We analyzed five existing schemes in preparation for this proposal. Although in general MATE chose to review only schemes which had been proven reliable, in the case of coreference, reliability tests were rare or informal enough that this constraint was somewhat relaxed. The five schemes reviewed were the MUCSS scheme developed for MUC-7 (Hirschman, 1997), the DRAMA scheme (Passonneau, 1996), the Lancaster University UCREL scheme (Fligelstone, 1992), the scheme developed by Bruneseaux and Romary (1997) and the MapTask annotation of landmarks. These schemes are discussed in MATE deliverable D1.1.
The MUCCS scheme is the best known and most widely used of the existing
coreference schemes, the more modest in scope (it concentrates on identity
relations between NPs) and the only one whose reliability has been systematically
tested. However, this scheme was designed for text, so it does not provide
instructions either for dealing with problems in dialogue such as disfluencies
or misunderstandings, or for annotating references to the visual situation,
common e.g., in the MapTask corpus and in multimodal applications, and
that we hypothesize can be reliably annotated. Also, its syntactic constraint
on markables is designed only for English. The DRAMA scheme was designed
for dialogues and therefore does include instructions for dealing with
some difficult problems of markable identification in dialogues, but still
relies on English-specific syntactic constraints in order to reduce the
annotation task to something doable.
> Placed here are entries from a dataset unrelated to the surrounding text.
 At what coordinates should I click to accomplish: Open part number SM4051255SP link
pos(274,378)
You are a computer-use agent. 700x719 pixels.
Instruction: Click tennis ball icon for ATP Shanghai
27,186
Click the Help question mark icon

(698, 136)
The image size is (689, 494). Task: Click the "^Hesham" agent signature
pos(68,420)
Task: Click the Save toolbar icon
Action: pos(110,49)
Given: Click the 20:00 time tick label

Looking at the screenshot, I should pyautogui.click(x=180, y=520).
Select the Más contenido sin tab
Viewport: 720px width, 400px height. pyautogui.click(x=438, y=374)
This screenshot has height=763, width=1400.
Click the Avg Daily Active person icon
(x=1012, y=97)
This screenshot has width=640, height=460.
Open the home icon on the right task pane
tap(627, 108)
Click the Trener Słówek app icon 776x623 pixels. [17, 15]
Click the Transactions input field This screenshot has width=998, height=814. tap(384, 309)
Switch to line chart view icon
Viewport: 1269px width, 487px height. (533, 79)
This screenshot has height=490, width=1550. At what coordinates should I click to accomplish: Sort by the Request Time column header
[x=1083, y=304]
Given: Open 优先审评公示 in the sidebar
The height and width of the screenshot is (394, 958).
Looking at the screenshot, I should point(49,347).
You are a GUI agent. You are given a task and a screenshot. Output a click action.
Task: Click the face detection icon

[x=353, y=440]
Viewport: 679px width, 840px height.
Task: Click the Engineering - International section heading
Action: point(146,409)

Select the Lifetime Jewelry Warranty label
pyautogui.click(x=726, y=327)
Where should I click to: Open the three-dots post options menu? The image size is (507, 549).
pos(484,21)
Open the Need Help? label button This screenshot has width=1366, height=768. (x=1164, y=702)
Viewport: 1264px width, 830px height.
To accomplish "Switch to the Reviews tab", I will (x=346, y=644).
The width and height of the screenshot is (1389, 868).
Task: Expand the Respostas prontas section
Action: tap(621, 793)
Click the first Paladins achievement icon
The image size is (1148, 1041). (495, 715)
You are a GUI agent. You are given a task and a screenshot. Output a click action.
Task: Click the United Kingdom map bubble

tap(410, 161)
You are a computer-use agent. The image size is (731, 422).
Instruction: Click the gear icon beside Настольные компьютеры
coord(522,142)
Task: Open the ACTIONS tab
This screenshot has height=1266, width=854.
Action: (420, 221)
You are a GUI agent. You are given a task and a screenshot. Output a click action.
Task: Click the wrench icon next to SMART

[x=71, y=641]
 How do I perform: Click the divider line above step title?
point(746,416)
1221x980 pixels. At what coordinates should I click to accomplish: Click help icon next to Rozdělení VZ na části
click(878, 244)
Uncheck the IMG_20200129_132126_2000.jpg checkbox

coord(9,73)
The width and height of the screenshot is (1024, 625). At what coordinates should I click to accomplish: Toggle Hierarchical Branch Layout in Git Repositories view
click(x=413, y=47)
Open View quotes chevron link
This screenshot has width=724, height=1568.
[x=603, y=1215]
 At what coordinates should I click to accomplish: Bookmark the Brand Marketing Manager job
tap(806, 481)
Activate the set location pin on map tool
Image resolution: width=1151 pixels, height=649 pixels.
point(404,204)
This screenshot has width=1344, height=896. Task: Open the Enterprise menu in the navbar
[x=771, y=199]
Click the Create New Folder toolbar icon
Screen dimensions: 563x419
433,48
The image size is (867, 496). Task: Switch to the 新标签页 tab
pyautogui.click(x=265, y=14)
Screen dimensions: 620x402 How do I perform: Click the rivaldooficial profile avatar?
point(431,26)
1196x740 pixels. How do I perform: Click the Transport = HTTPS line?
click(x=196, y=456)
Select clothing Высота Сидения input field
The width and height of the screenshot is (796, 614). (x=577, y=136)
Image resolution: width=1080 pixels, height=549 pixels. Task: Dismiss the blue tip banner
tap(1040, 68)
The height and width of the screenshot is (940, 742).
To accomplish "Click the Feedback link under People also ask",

DRAMA also includes instructions for
dealing with bridging references - whose reliability however still has
to be ascertained - but not for references to the visual situation. Finally,
the Lancaster scheme was also designed for texts, and in certain ways is
more ambitious than any of the schemes discussed here in that it also contains
instructions for annotating elliptical references. We are not aware of
any study of the reliability of the scheme.